== Exercise requirements ==
(1) In the passage on Barron's study of art students, what share of the women said they did not think of themselves as artists?
(2) From the passage on Barron's study of art students, reproduce the text starting with "Barron interviewed the" and going on through "the men agreed.".
(3) According to the passage on Barron's study of art students, which traits did the female artists appear to have when compared with other females?

** Start Supplied passage **

The females were also unconventional, flexible, open, and showed independence, approaching life vigorously. They were sensitive to details. The females' patterns were different from the male artists in that they had less flamboyance, seemed more naive, and were more introverted. However, these female artists, compared with other females, appeared to be adventurous, independent, and very willful.

Barron interviewed the art students and found what the tests did not indicate: the degree of intensity with which the students pursued their chosen careers. In asking the students the question. Do you think of yourself as an artist? 67% of the women said no and 60% of the men said yes. When asked the question, In comparison to the work of others at the Institute, is your work particularly unique or good? 40% of the men and 17% of the women answered yes. And when asked In comparison to the work of others at the Institute, is your work inferior? the percentages were reversed: 40% of the women felt their work was inferior and 14% of the men agreed.

Barron pointed out that this revealed a difference in self-image in the women, and that these differences were not indications of the real quality of the men's and women's art work, indicating that "the quality of the women's art work was equally high." The main difference came in the intensity of the commitment of the young artists to their work. Almost all of the men said their art work was their life, was necessary for life, and was their main reason for living: "Without painting I couldn't function." Only one woman indicated that her work was essential, and the others made comments such as this: "It's half my life, the other half is my future family." The necessity for passion and commitment for one's work is essential. The young women artists did not seem to demonstrate this pricking by the "thorn" of passion, as mentioned in the discussion of the Piirto Pyramid of Talent Development.

The men viewed their work with passion, the women with detachment. But when asked whether they would still paint if they had no results or success, only half the men said they would continue to paint, but all of the women did. Barron said, "Maybe the women are more interested in 'art for art's sake' or maybe men are more practical. But then he 'went on to make another interesting comment: "The psycho dynamic interpretation might be that for the man the works of art are his children, whereas women can have their own real children."

In concluding, Barron speculated as to what might become of these young artists. He pointed out that none of the young women who had graduated had a one-person show, and he wondered why they were not as intense in their pursuit of art as a career. This intensity of purpose seemed to be a clue in deducing the reasons for the ultimate successes of male artists. Barron also noted that in our society, those who have artistic interests are considered feminine, and that the young men who attended art school had already overcome societal expectations. He said. " After all, what could be further from the American ideal than a son who wants to be a painter unless it is a son who wants to be a ballet dancer?" And then Barron concluded that the women would get married and have babies, "making their creative energies unavailable for work as an artist."

** End Supplied passage **
** Start Supplied information **

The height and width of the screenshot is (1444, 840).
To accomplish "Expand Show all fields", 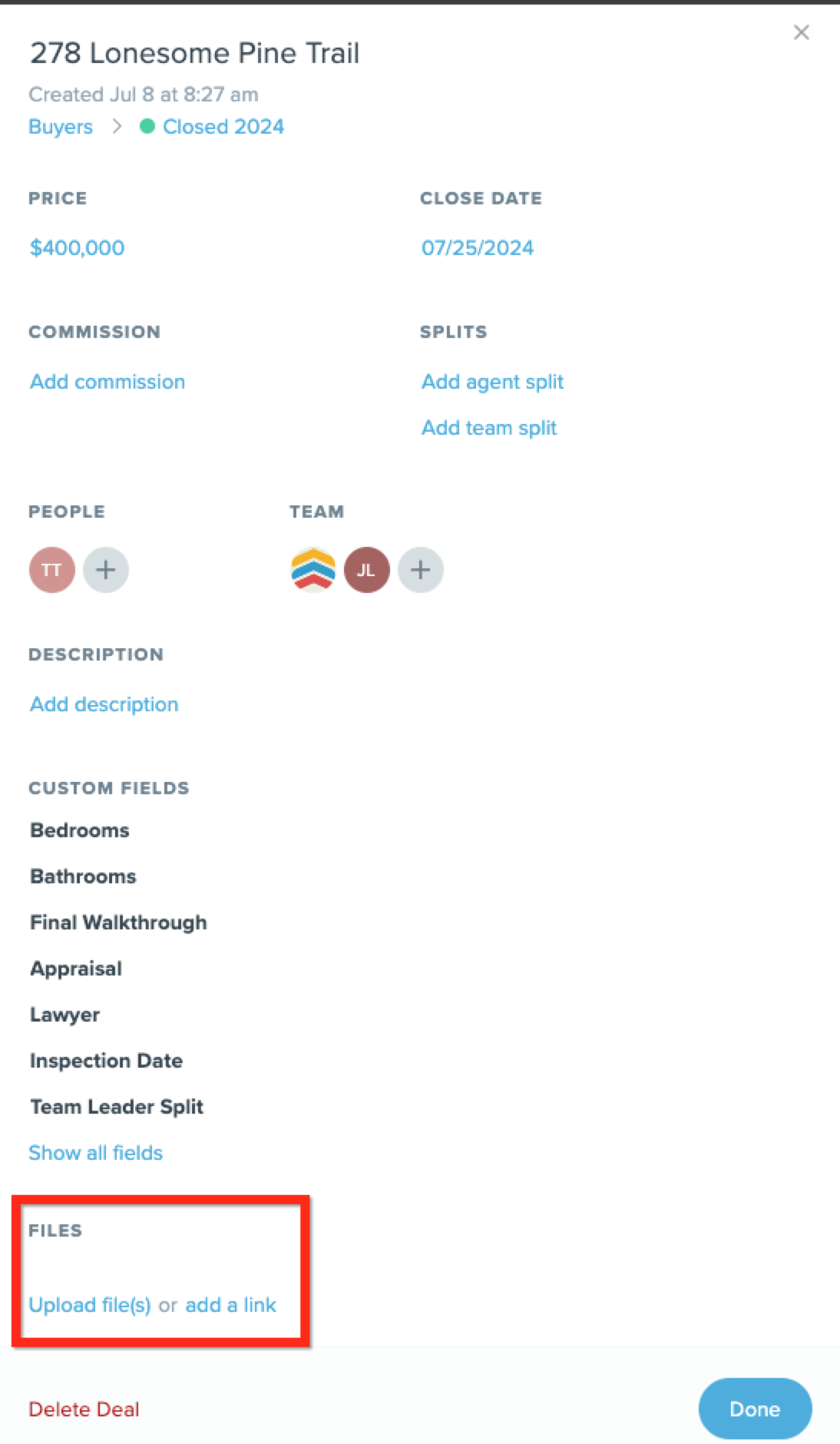I will (x=96, y=1153).
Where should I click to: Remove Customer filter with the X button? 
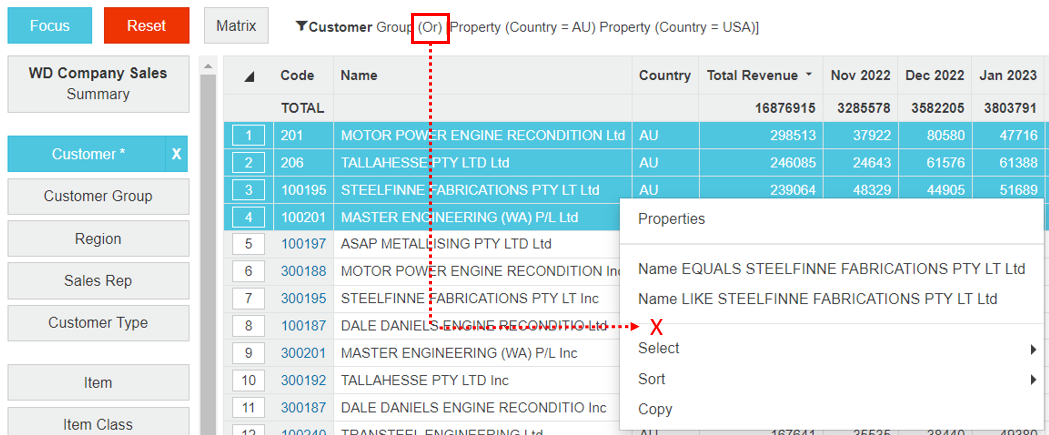point(177,154)
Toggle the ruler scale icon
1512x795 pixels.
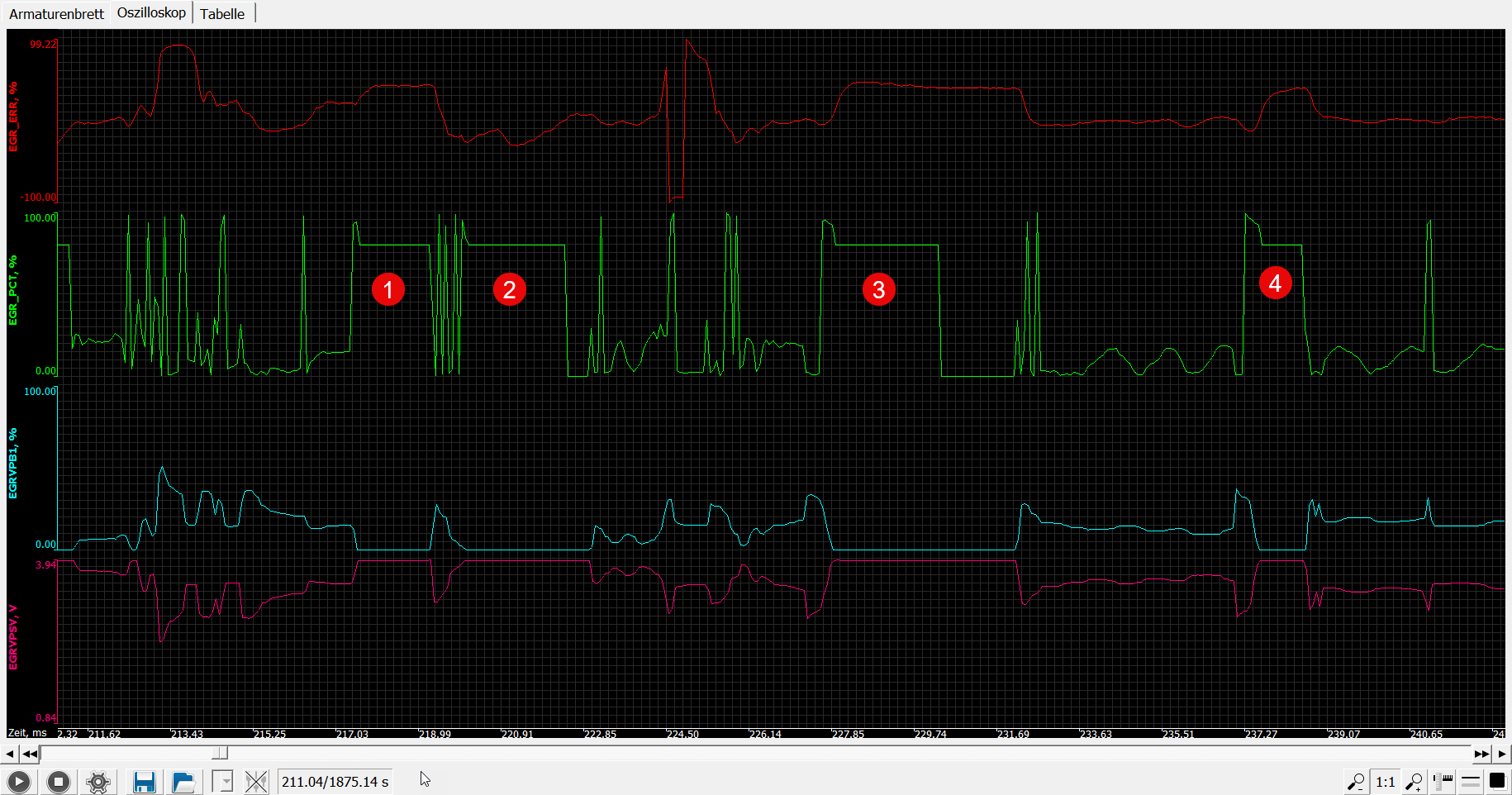coord(1443,782)
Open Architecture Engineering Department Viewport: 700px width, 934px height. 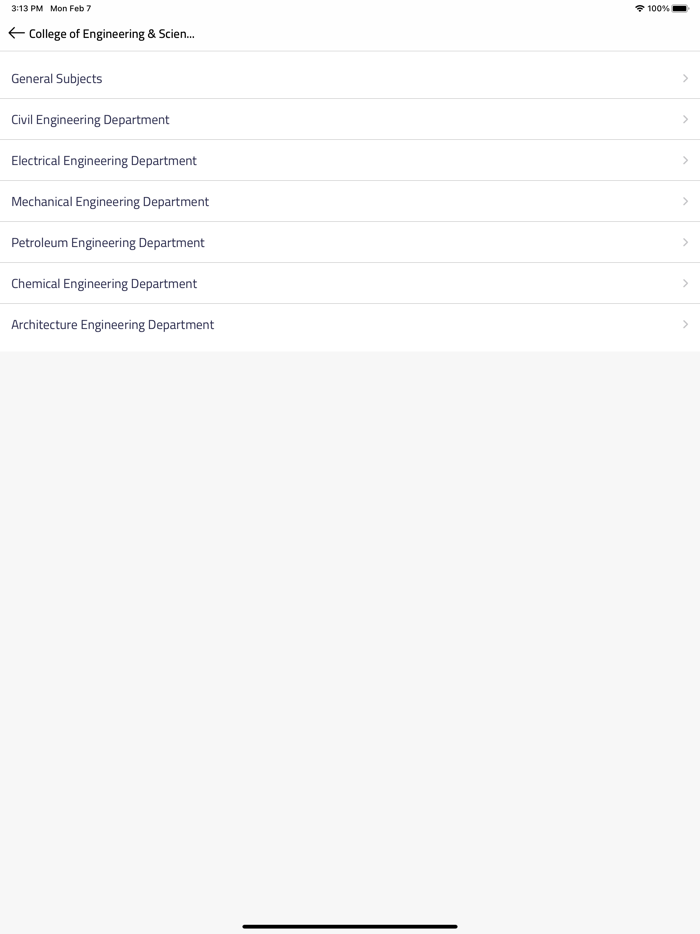point(113,325)
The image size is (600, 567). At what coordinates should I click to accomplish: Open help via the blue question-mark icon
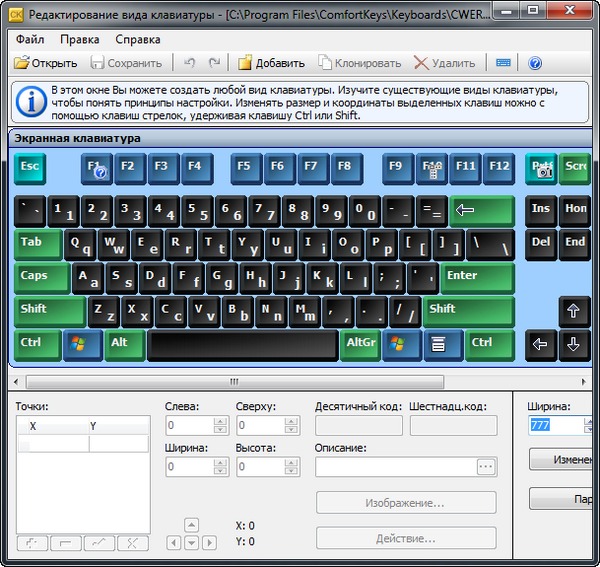(535, 63)
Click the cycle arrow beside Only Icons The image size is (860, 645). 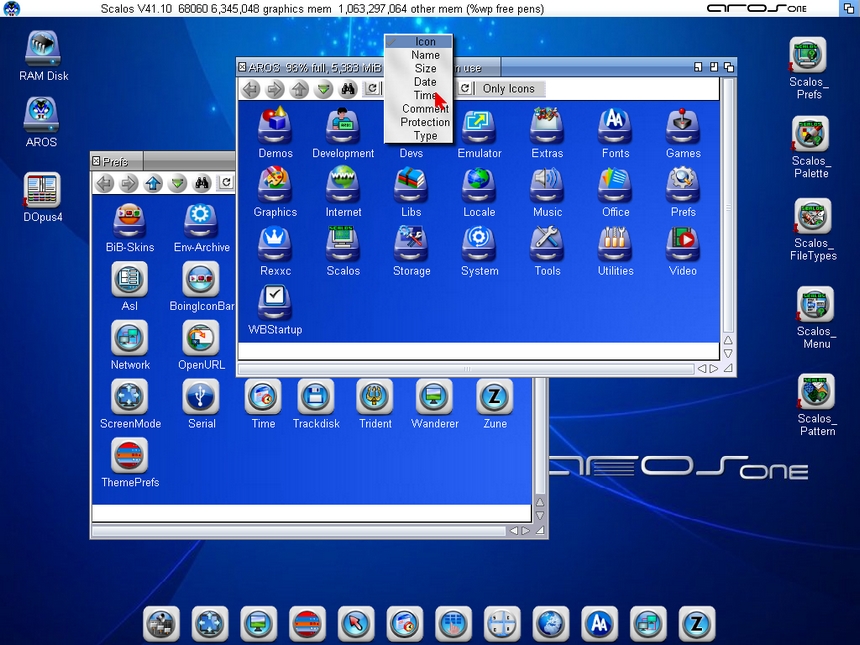coord(465,89)
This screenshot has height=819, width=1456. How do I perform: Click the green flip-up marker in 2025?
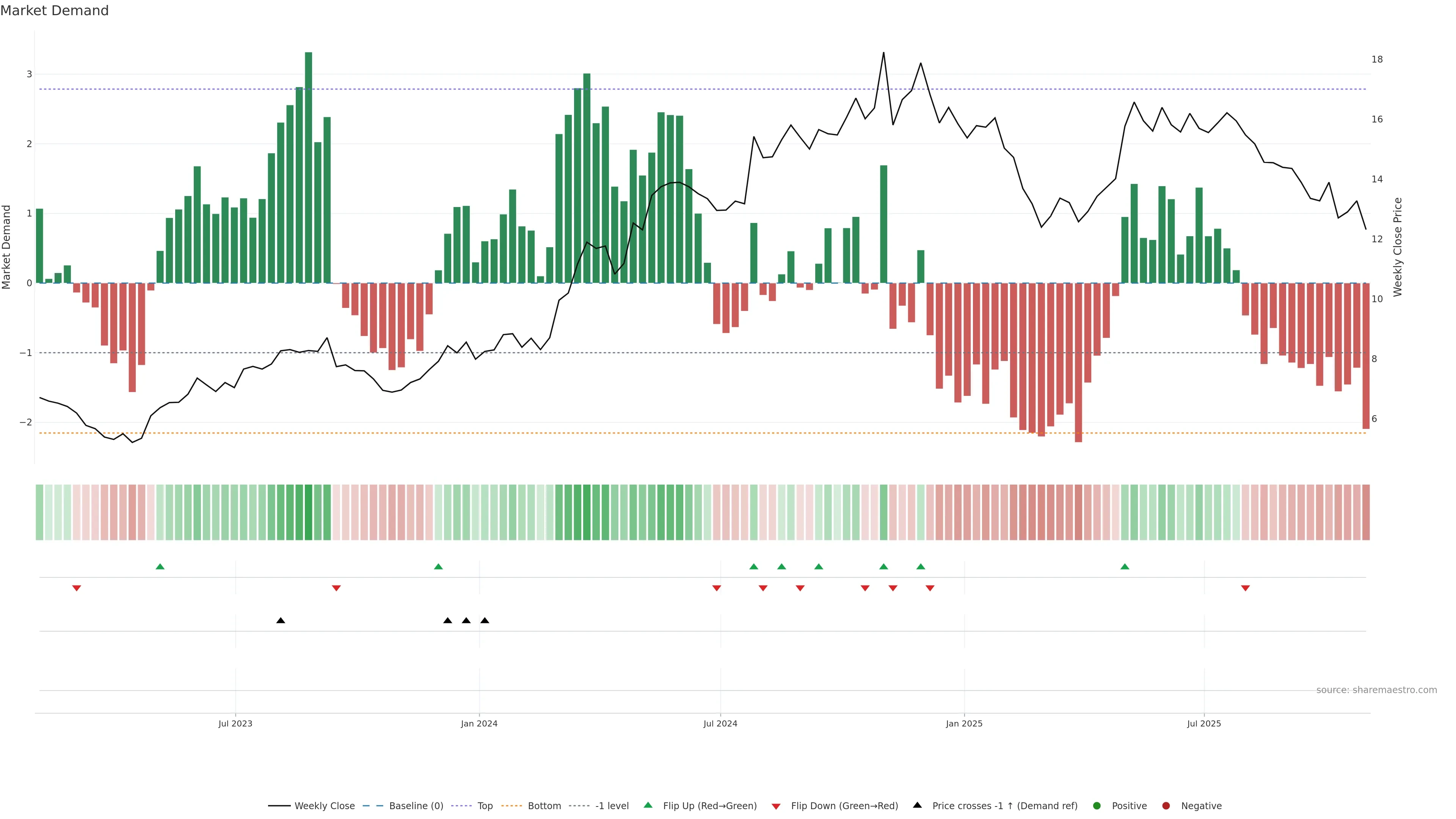[1125, 566]
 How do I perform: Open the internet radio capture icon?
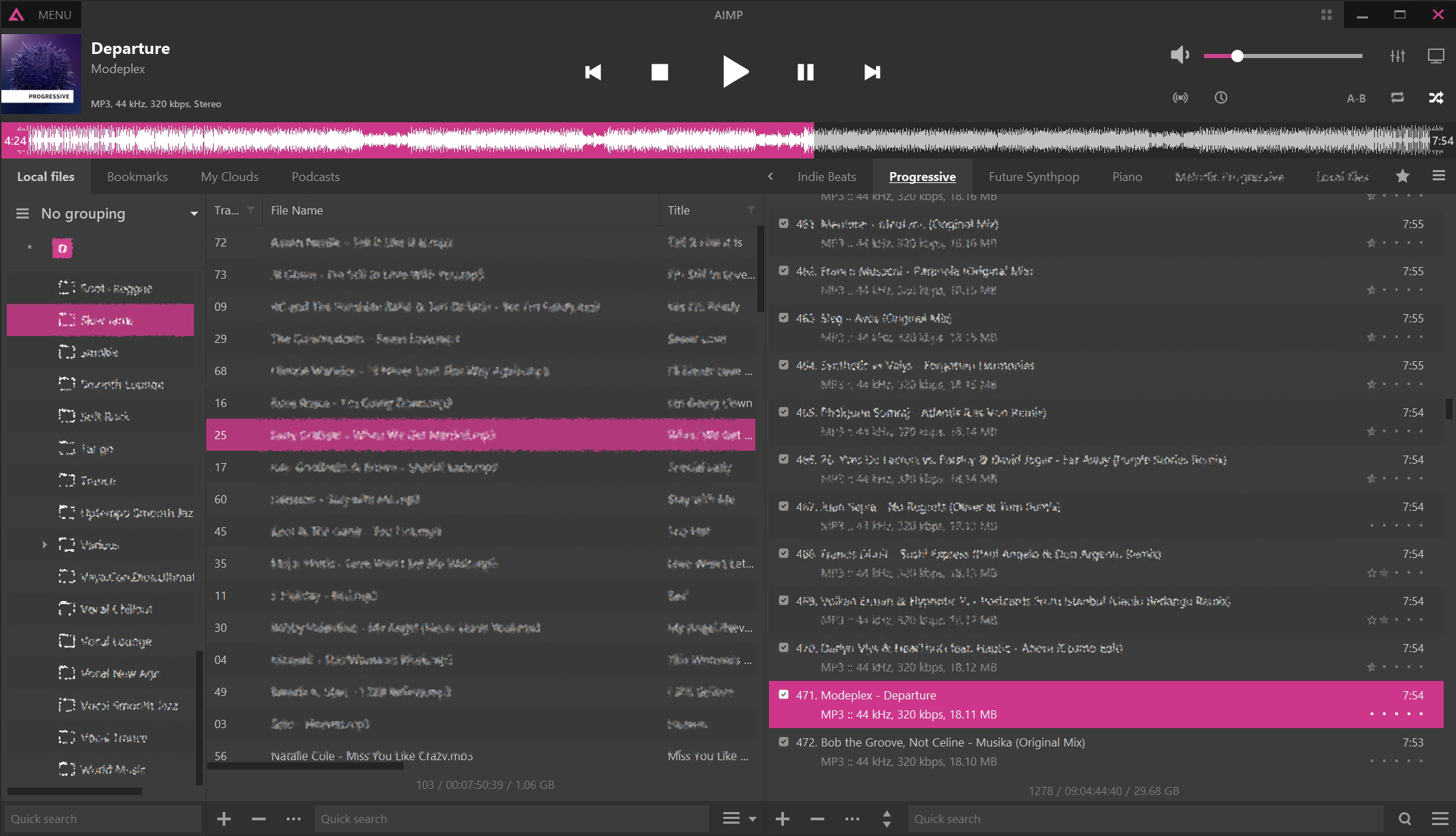(1180, 98)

** End Supplied information **

== Per-task outputs ==
(1) 67%

(2)
Barron interviewed the art students and found what the tests did not indicate: the degree of intensity with which the students pursued their chosen careers. In asking the students the question. Do you think of yourself as an artist? 67% of the women said no and 60% of the men said yes. When asked the question, In comparison to the work of others at the Institute, is your work particularly unique or good? 40% of the men and 17% of the women answered yes. And when asked In comparison to the work of others at the Institute, is your work inferior? the percentages were reversed: 40% of the women felt their work was inferior and 14% of the men agreed.

(3) Adventurous, independent, and very willful.